My experience in elections in the Sydney Synod is, yes, strong things are said, and advice is given in the form of how-to-votes. At the election of Glenn Davies, “numbers men” on both sides told me they could not be sure of the result. There was a bloc of votes they were uncertain of among the clergy. They voted for Davies. There was electioneering, but it was a real election.
And at the more recent election, that of Kanishka Raffel, there was precious need for how-to-votes. I saw care taken to give proper attention to the other runners.
Fudge is not as fierce as Wetherell in criticising a robust election; it seems to me. His research says there were some more random factors; he calls “flukes” involved in the Armidale election.
One voter from out west was sick of travelling into Armidale and changed his vote to speed things up. Another extra vote affected the election because one minister was ordained early. The Orpwood biography suggests a speech broke a deadlock. Finally, Fudge suggests Peter Chiswell, then a young evangelical voter, was put off by a candidate who took offence at being asked questions by Chiswell, who later became Bishop, and whose son is the current Bishop.
Asked at the end of the lecture if there was any corruption in the process, Fudge says no.
“The high church, Anglo-Catholic coterie were not very smart. They were simply out maneuvered by the strategy of John Chapman and his colleagues. Those guys that whined ‘they did this and they did that’ were simply out manouveured…”

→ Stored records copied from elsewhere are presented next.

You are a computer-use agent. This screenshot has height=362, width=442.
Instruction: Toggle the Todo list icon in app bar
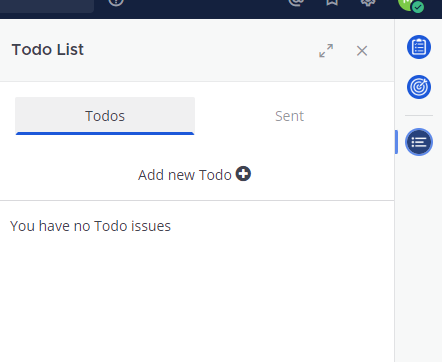tap(419, 142)
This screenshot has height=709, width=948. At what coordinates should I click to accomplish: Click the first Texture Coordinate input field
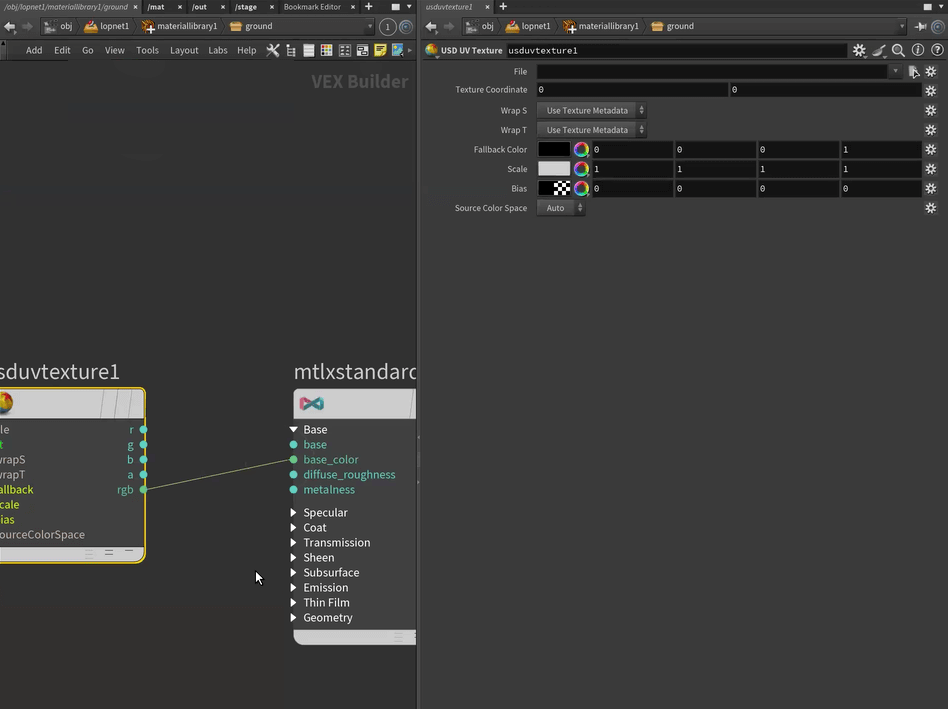click(631, 90)
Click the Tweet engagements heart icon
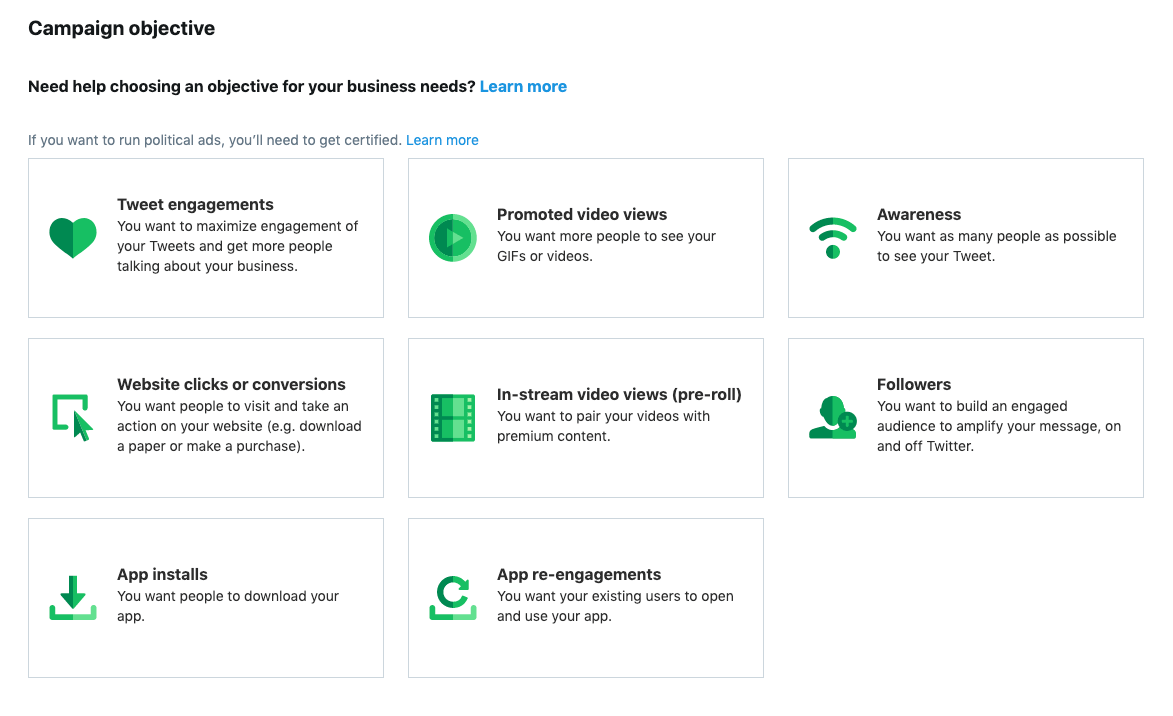This screenshot has width=1173, height=716. (x=73, y=239)
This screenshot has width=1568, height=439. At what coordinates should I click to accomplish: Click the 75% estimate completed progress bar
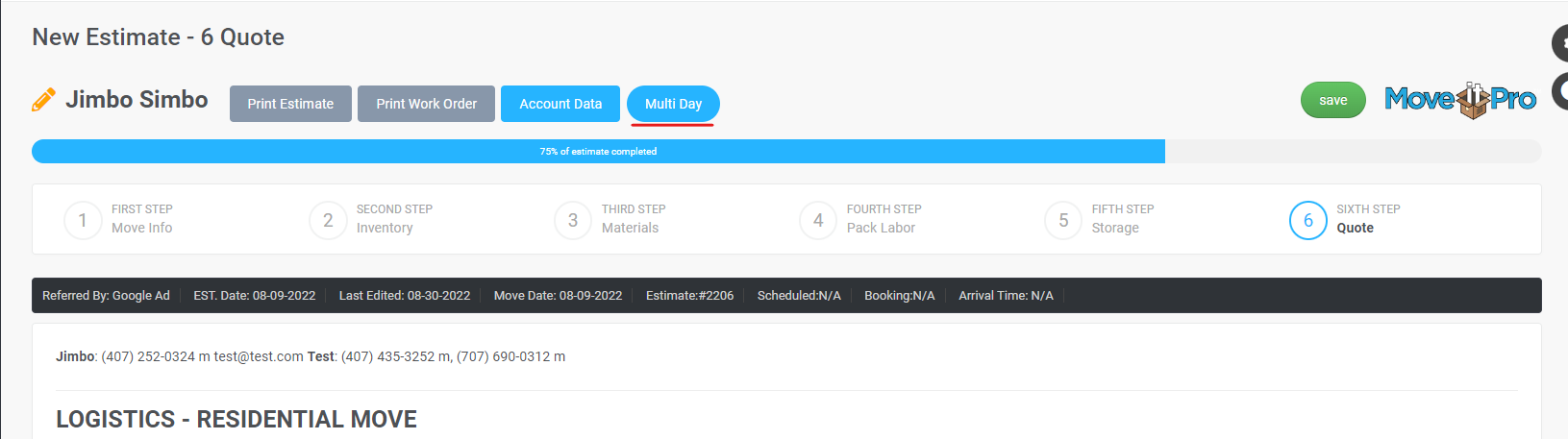click(x=598, y=151)

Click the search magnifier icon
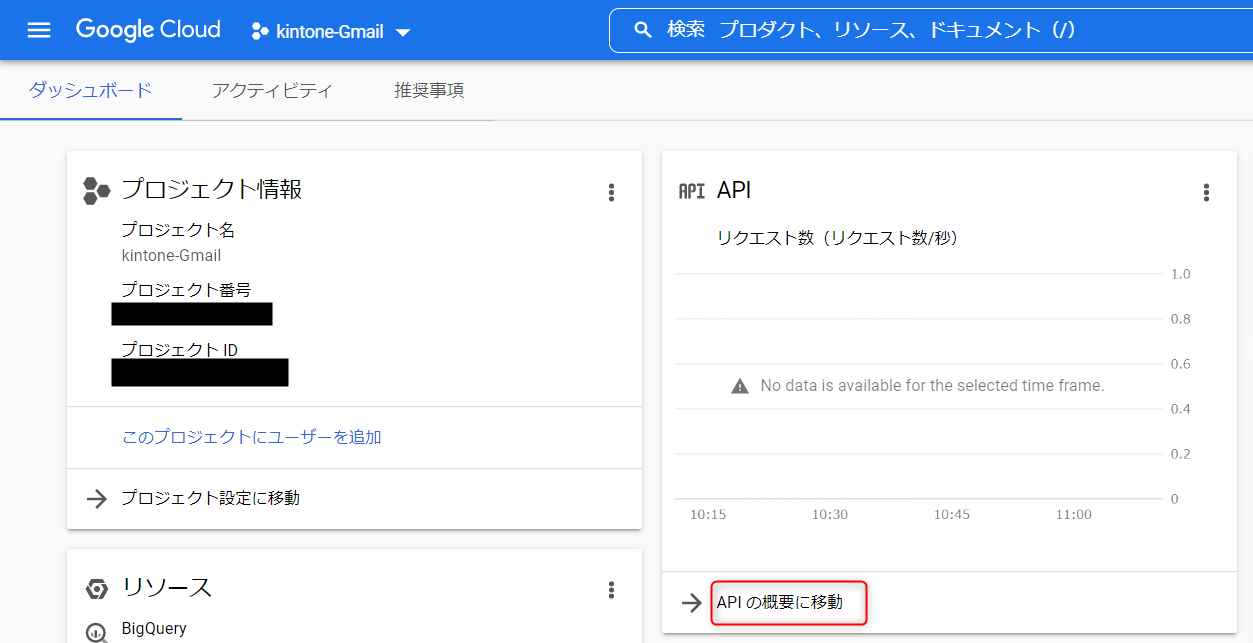tap(643, 30)
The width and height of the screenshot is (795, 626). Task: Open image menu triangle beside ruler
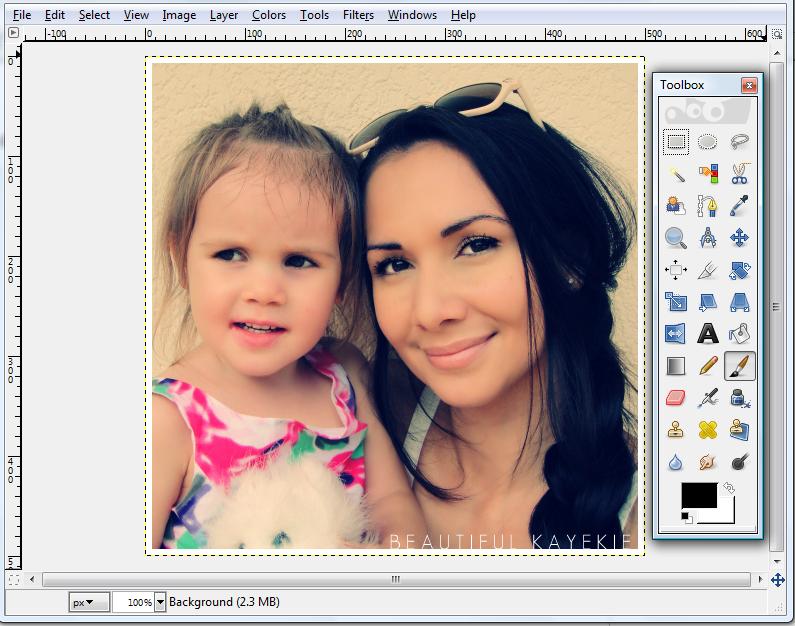pyautogui.click(x=13, y=33)
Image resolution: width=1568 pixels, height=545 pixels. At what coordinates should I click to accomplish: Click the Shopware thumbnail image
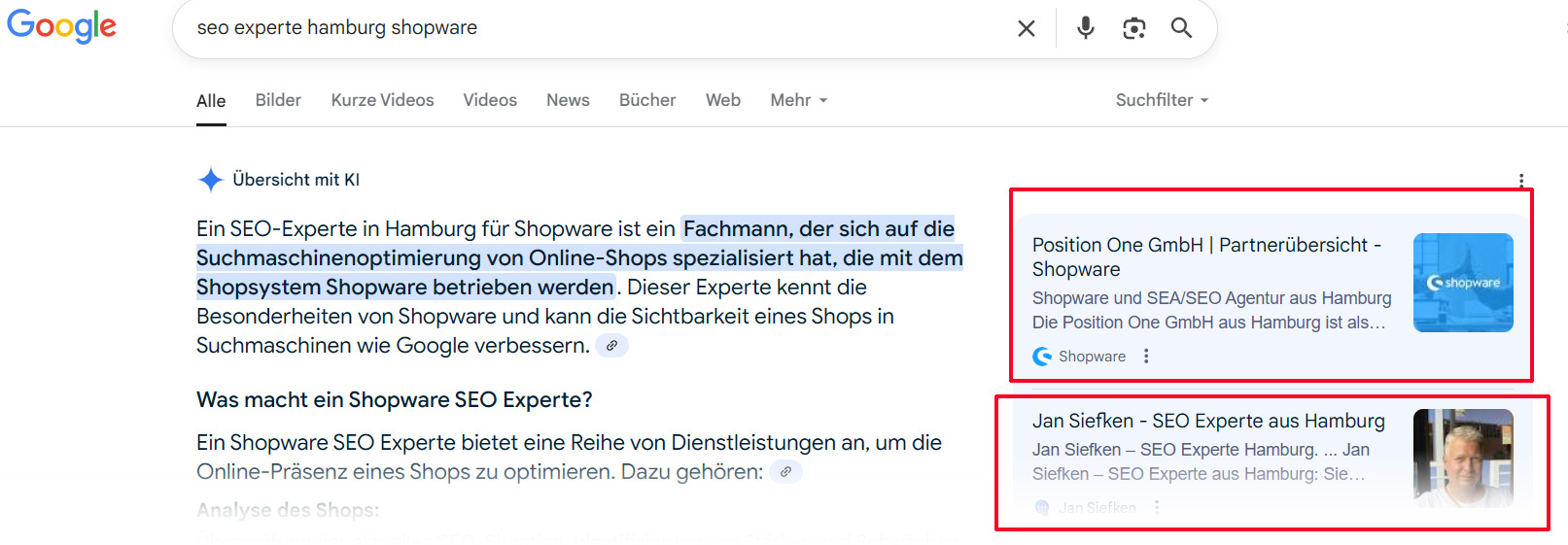pos(1462,283)
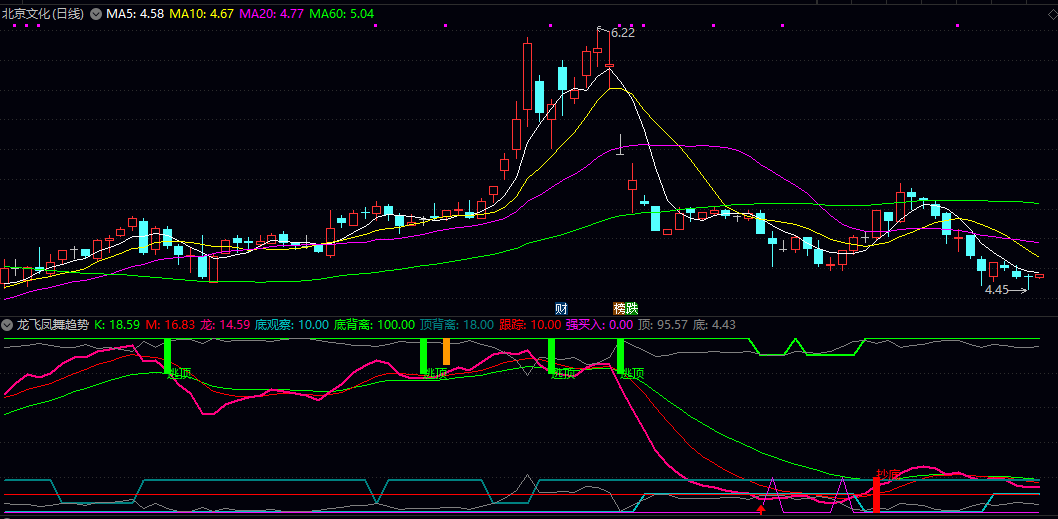Click the 龙飞凤舞趋势 indicator name
This screenshot has height=519, width=1058.
click(52, 325)
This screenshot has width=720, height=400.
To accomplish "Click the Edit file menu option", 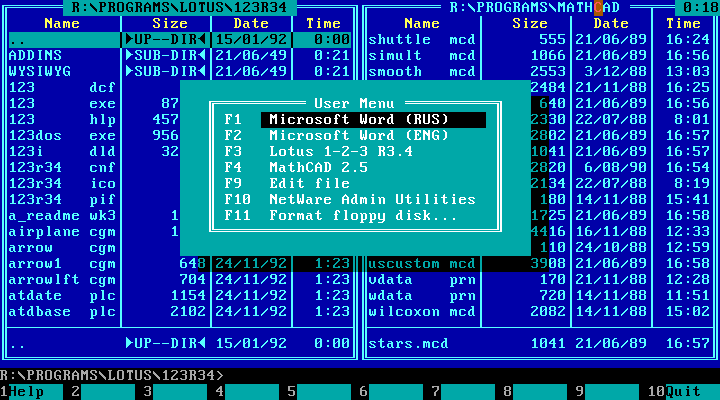I will [x=309, y=183].
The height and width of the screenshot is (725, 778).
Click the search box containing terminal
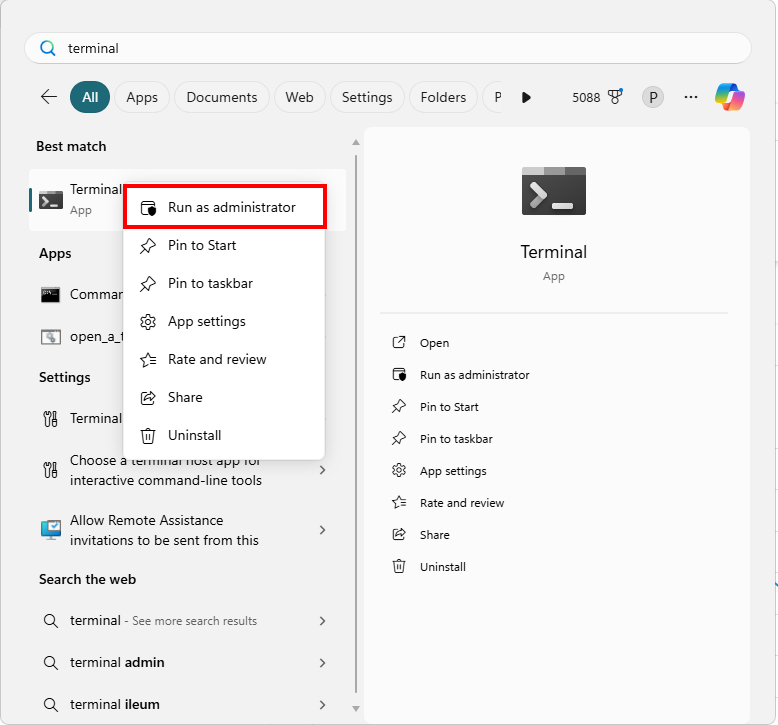(388, 48)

Speaking of strategising and plotting to effect change, Fudge adds, “I agree with Bruce Ballantine Jones [a long term activist in Sydney’s Anglican Church League, which for decades has run voting campaigns in synods] who says, ‘this is just what you do.’ I think they’re right. So I don’t think there’s corruption… There’s no evidence that votes were fraudulent or miscounted. I think the evangelicals won fair and square because they simply out maneuvered and out strategised the other guys.”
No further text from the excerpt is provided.